>> START GIVEN TEXT
Sandra, Barb, Tina and Kayla
Photo Credit: Cara Lemage Photographs, copyright 2014

Then at the end of the day we were invited to the home of Mathilde, the French teacher, for tea and cake.  We ended up not having time for the tea but the cake….oh my goodness the cake!  It was seriously some of the best cake I have ever eaten in my life.  We begged for the recipe to which Mathilde said, quite directly, “No. Absolutely not. I’m sorry if I am too direct but no.”


At Mathilde’s house


Mathilde after breaking our hearts by denying us her cake recipe

Back at our DR home we got cleaned up and ready for dinner.  We had wonderful dinner guests once again. Mike Zweber and his family came to join us.  This was a big treat because not only is Mike the new Executive Director at Doulos but he’s also a Minnesota guy and not just a Minnesota guy but a Lakeville guy!  Mike had been on the POP mens trip last year and by the end of the summer he was the new Executive Director and had sold everything and moved to the DR.  I told you this was a common theme.
>> END GIVEN TEXT
>> START SUPPLIED MATERIAL
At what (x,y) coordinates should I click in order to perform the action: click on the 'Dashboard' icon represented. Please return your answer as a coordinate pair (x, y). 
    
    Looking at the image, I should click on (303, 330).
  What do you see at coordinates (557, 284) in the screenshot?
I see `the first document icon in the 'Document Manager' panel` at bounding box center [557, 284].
>> END SUPPLIED MATERIAL
• SET EXERCISE 1:
Name every person listed in the photo caption that opens the blog excerpt.
• SET EXERCISE 2:
Transcribe the stretch of the blog excerpt from "Back at our" through "a common theme." without any changes.
The listing above is material separate from the blog excerpt.

• EXPECTED OUTPUT 1:
Sandra, Barb, Tina, Kayla

• EXPECTED OUTPUT 2:
Back at our DR home we got cleaned up and ready for dinner.  We had wonderful dinner guests once again. Mike Zweber and his family came to join us.  This was a big treat because not only is Mike the new Executive Director at Doulos but he’s also a Minnesota guy and not just a Minnesota guy but a Lakeville guy!  Mike had been on the POP mens trip last year and by the end of the summer he was the new Executive Director and had sold everything and moved to the DR.  I told you this was a common theme.